When it comes to aging, the ideal, in current thinking, is a concept called “compression of morbidity.” Theoretically, this would mean that we live longer — but the bonus years are good years, and the bad times of frailty, sickness and suffering are compressed. In fact, “We have had an expansion of morbidity, not a compression of morbidity,” Emanuel said. “Every year we add morbidity.”

Aging Intervention

But Barzilai said that we have extended health span with drugs that are not used for aging per se, such as Metformin (a diabetes medicine), which may prevent cancer, cardiovascular disease, diabetes and possibly Alzheimer’s.
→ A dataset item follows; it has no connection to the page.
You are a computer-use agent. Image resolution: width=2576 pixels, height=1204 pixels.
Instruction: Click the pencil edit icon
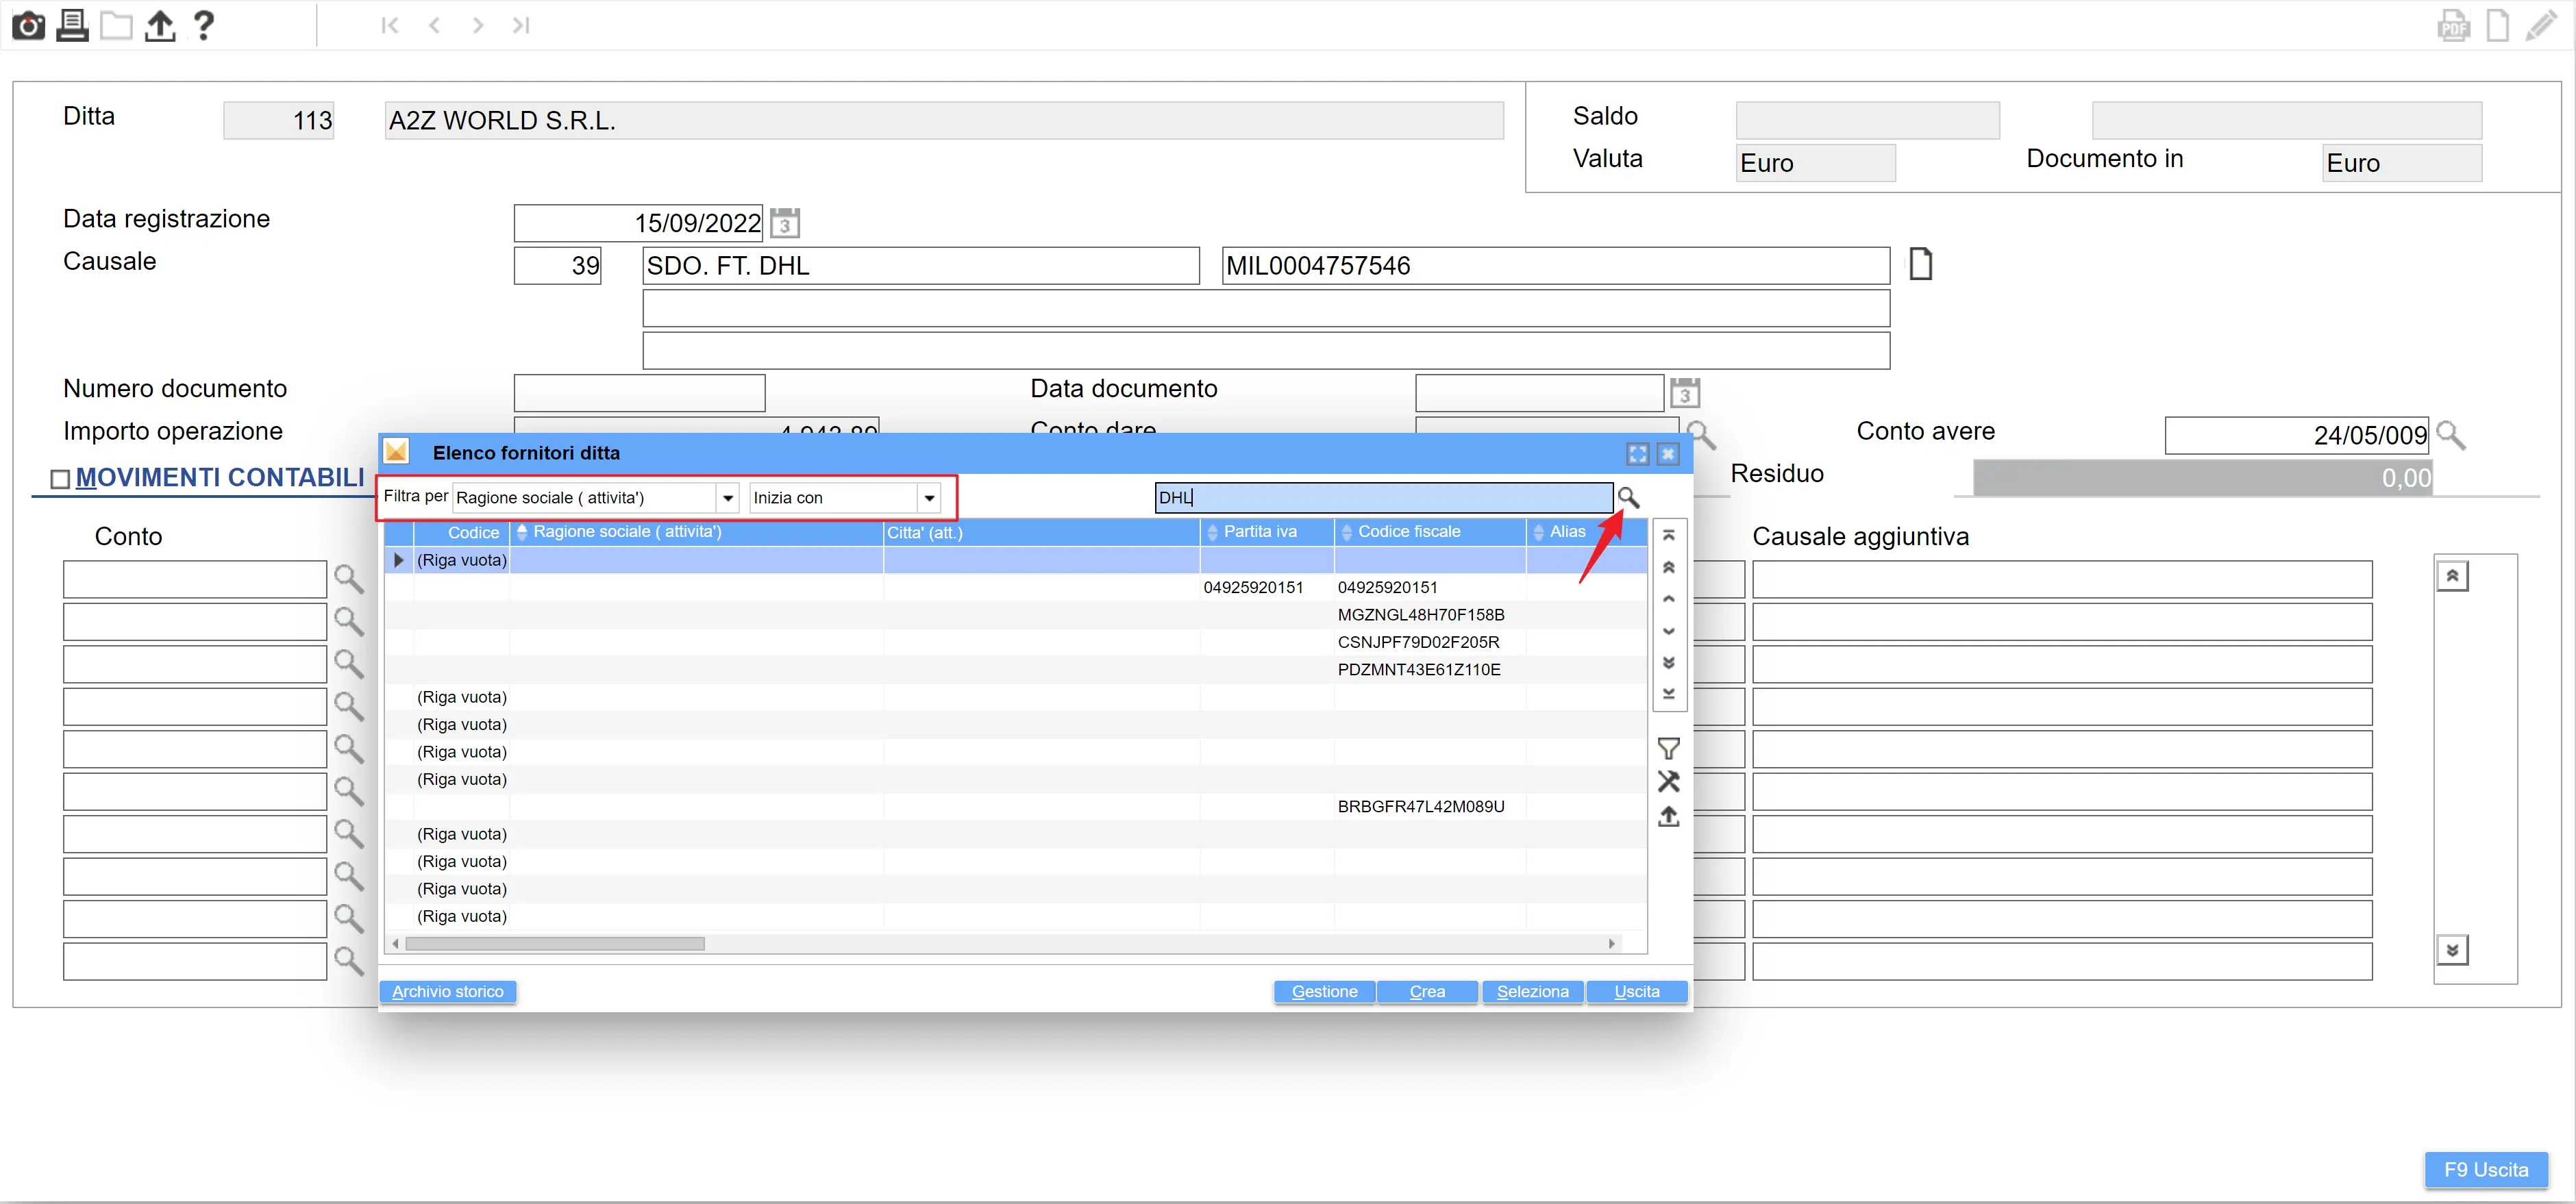2541,25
Again, Olshansky questioned whether that is a good thing: “Why make people live longer if it’s a strain on the environment and population growth. I’m a population scientist. There are 7 billion people currently on earth, and we will have 9 to 10 billion people midcentury.”

With decelerated aging come problems with who is entitled to resources, from public monies to liver transplants. Olshansky asked about issues of fairness and equity — will longevity be an option only for the rich?
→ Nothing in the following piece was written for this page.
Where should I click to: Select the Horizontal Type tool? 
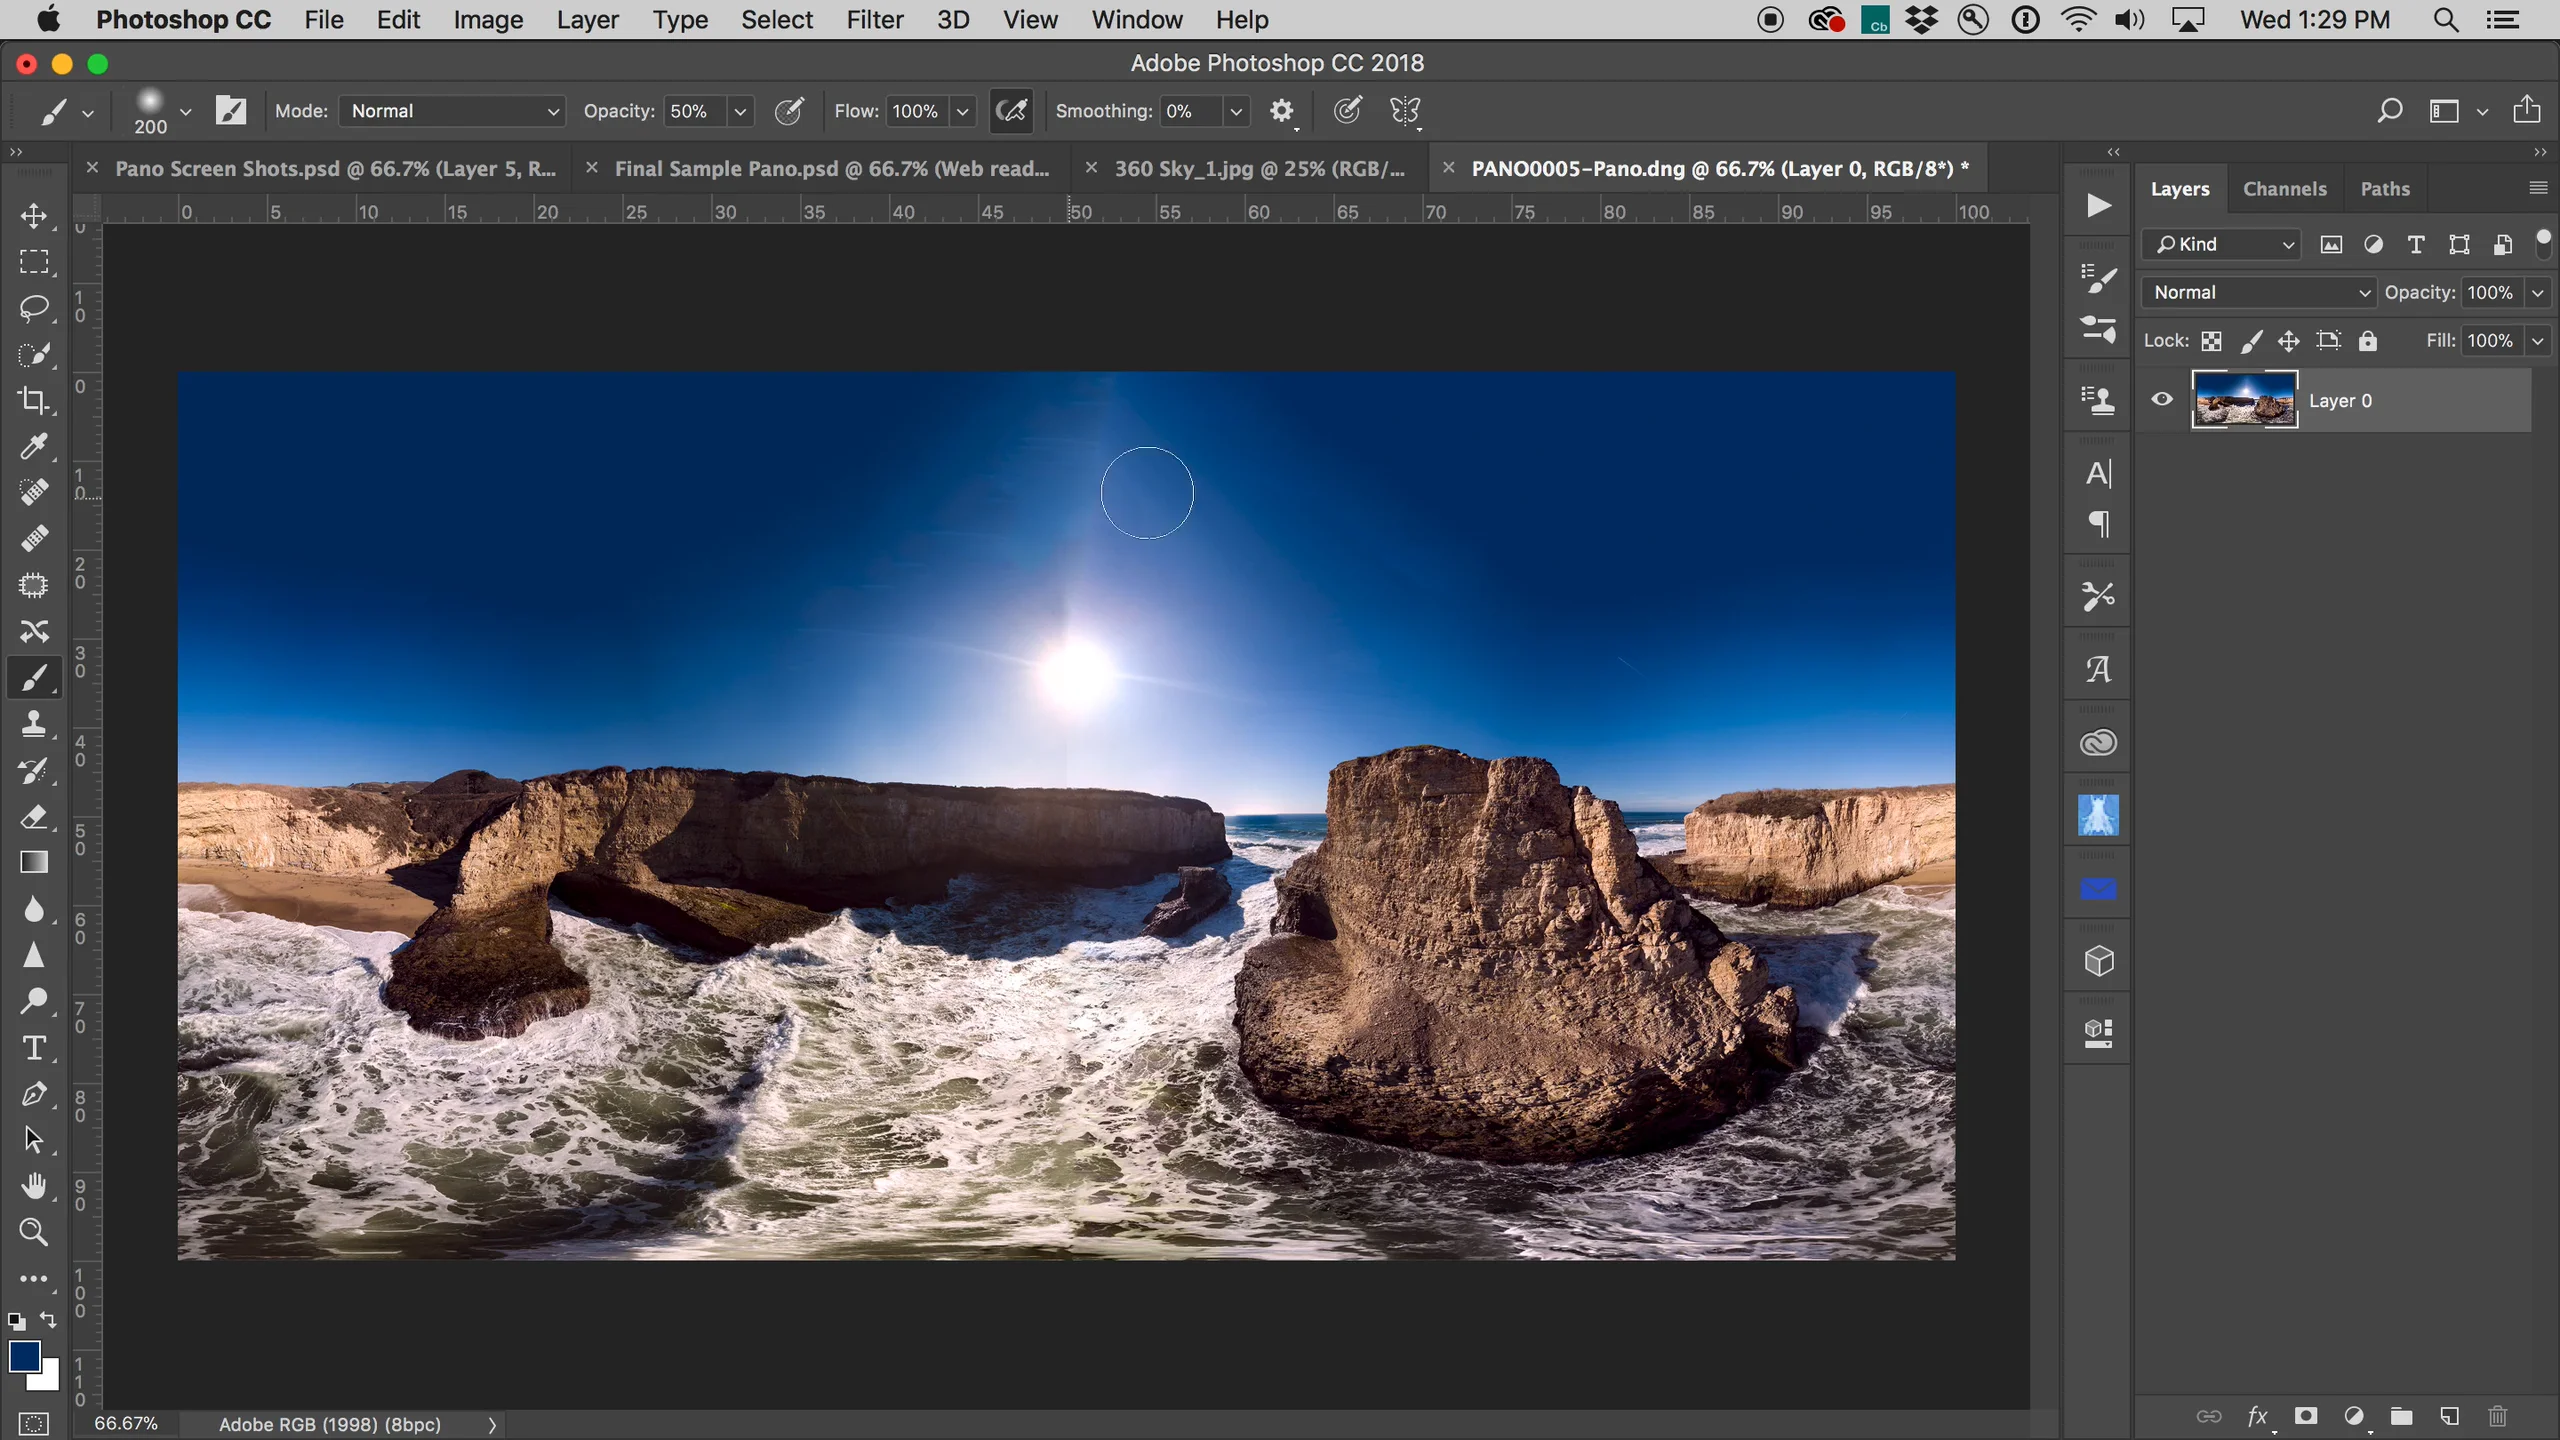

Some drugs could be cheap, but even generic drug prices could be jacked through the roof if they were proven to ward off aging, panelists replied. And, Emanuel wanted to know, how would you test a drug that prevents aging?

Today, Barzilai said, the only successful approach to stop aging is to kill the patient. And drug development seems far away. For example, people with dwarfism live longer, he said, because something interferes with their growth hormone, but the most commonly touted “anti-aging” remedy is growth hormone.

The Big Question

Olshansky stated something all age researchers, and the rest of us, know: “If you exercise and eat right, you will still grow old and die, whether from heart disease, cancer or stroke.”

Here, Emanuel, who has said he will not be taking Metformin or antibiotics or flu shots and will not submit to preventive tests, screenings or interventions after age 75, had the last word of the evening: “What does it mean to have a fulfilled life? None of us wants limitation, aches and pains. There is a virtue to a deadline and not putting it off and off and off. It focuses the mind. Cancer patients say getting cancer is the most important thing [they’ve experienced]. It allows them to focus on the essential things. We have to make our big decision on how to live our life.”